A la poursuite du tigre

Nous esquivons les vendeurs à la sauvette qui nous assaillent dès notre arrivée à la gare pour nous vendre des billets. Nous les achèterons directement dans le bus. C’est comme ça un peu partout en Asie, certains vendeurs essayent de se faire une petite plus-value sur le dos des touristes. Mais on nous la fait plus ! hihihi

Nous découvrons alors les joies du bus en Inde. C’est bondé mais les gens continuent à monter à chaque arrêt, il y a des gens assis un peu n’importe où, et le chauffeur se prend pour un pilote de rallye.
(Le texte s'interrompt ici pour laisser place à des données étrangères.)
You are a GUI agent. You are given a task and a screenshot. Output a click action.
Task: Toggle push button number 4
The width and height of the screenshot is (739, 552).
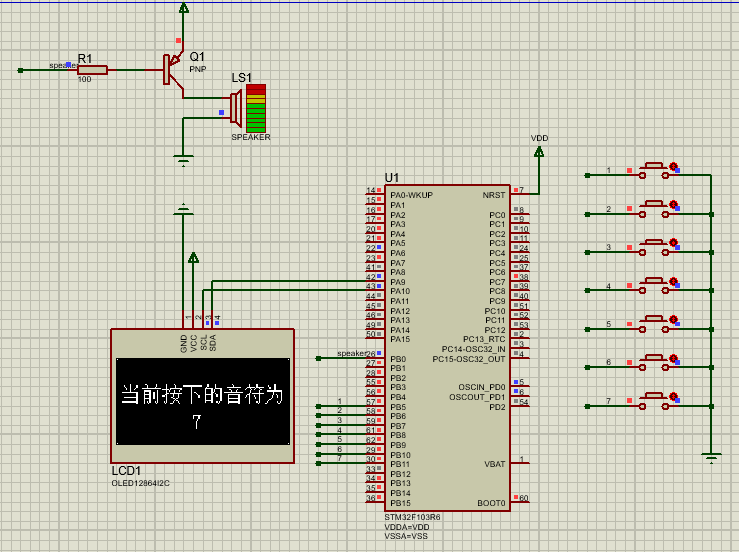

Bref, que du bonheur. Marion avait raison, le train, c’est quand même plus cool.

Nous arrivons 3 heures plus tard à Ajanta. La série de grottes qui se trouvent ici a été découverte par hasard, par un groupe de chasseurs anglais à la poursuite d’un tigre qui s’était réfugié dans l’une d’elle. C’est un lieu de pèlerinage encore utilisé, du coup, il y a beaucoup de touristes bouddhistes chinois ou thaïlandais.
C’est très similaire à Ellora, mais une fois de plus, nous sommes bluffés par le travail réalisé. Ce mélange de grands volumes et de petits détails creusés à même la montagne. Certaines grottes ne sont pas terminées, mais cela donne un bon aperçu de la manière dont elles furent construites.

Au moment du départ, le chauffeur de trishaw posté à la sortie du complexe tente une autre des techniques utilisées en Asie : le « Le bus ne s’arrête pas toujours ici », une variante du fameux « Cet hôtel est fermé » ou encore « Ce temple est fermé ». Une petite esquive avec notre phrase préférée : « Pas de problème, nous avons du temps mais pas d’argent » qui fait souvent rire les locaux et qui marche à tous les coups. Nous attendons quelques minutes et le bus pointe son nez. Comme par hasard ! Nous nous asseyons où nous pouvons (au moins nous sommes assis) et c’est parti pour 3h de folie.